In cooperation with other religious organizations in Moldova, the Church, is providing food for refugees. Moldova Christian Aid Society offers hot meals at three border crossings between Ukraine and Moldova and has reached out to other religious groups for help with displaced refugees. Volunteers from all over Moldova prepare hot meals in the early morning which then are taken to the border crossings by noon.  The meals consist of meat, potatoes, rice, and vegetables. Volunteers also provide water, fruit, and bread. Families crossing on foot can find hot meals waiting for them. Even the border guards get involved and help deliver meals to refugees while vehicles are waiting in lines to cross the border.

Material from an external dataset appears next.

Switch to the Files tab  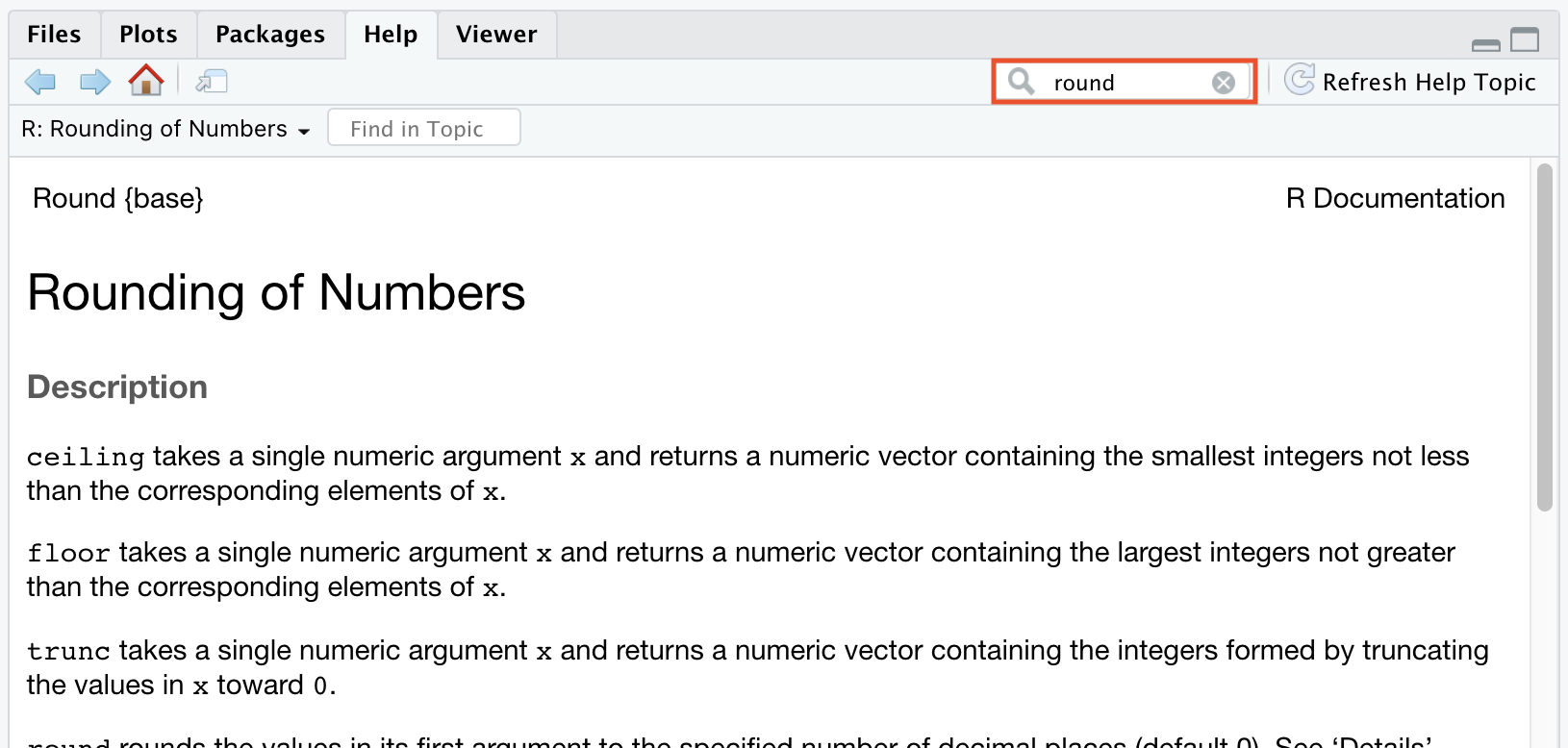click(x=54, y=35)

Christina and David Foote, full-time volunteers for the Church, report “People are arriving in Krakow, Poland after three or four days on the road. They are mostly mothers with young children, often with grandparents, weary of travel and carrying belongings in shopping bags or heavy rucksacks.” Clearly, refugees have found rolling suitcases to be a godsend. One mother shared “My children, my parents and I had been travelling for days, each with two rucksacks. So, when the missionaries offered me rolling suitcases, a tear came to my eye. I knew I was safe.”

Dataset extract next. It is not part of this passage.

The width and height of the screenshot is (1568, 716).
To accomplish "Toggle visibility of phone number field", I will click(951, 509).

David adds, “Usually, we come into the train station with four suitcases per team member, so up to twenty at a time. We then search around the station looking for people who need them – they are all dispersed in less than ten minutes. Then we go back for more suitcases – one day we gave away at least sixty.” Christina comments “This work is exhausting, physically and emotionally. But when we tell them that people all over the world are praying for them, you can see the light come into their eyes with renewed hope. We can see we have lightened someone else’s burden, and perhaps even helped answer a prayer. It is all so worthwhile.”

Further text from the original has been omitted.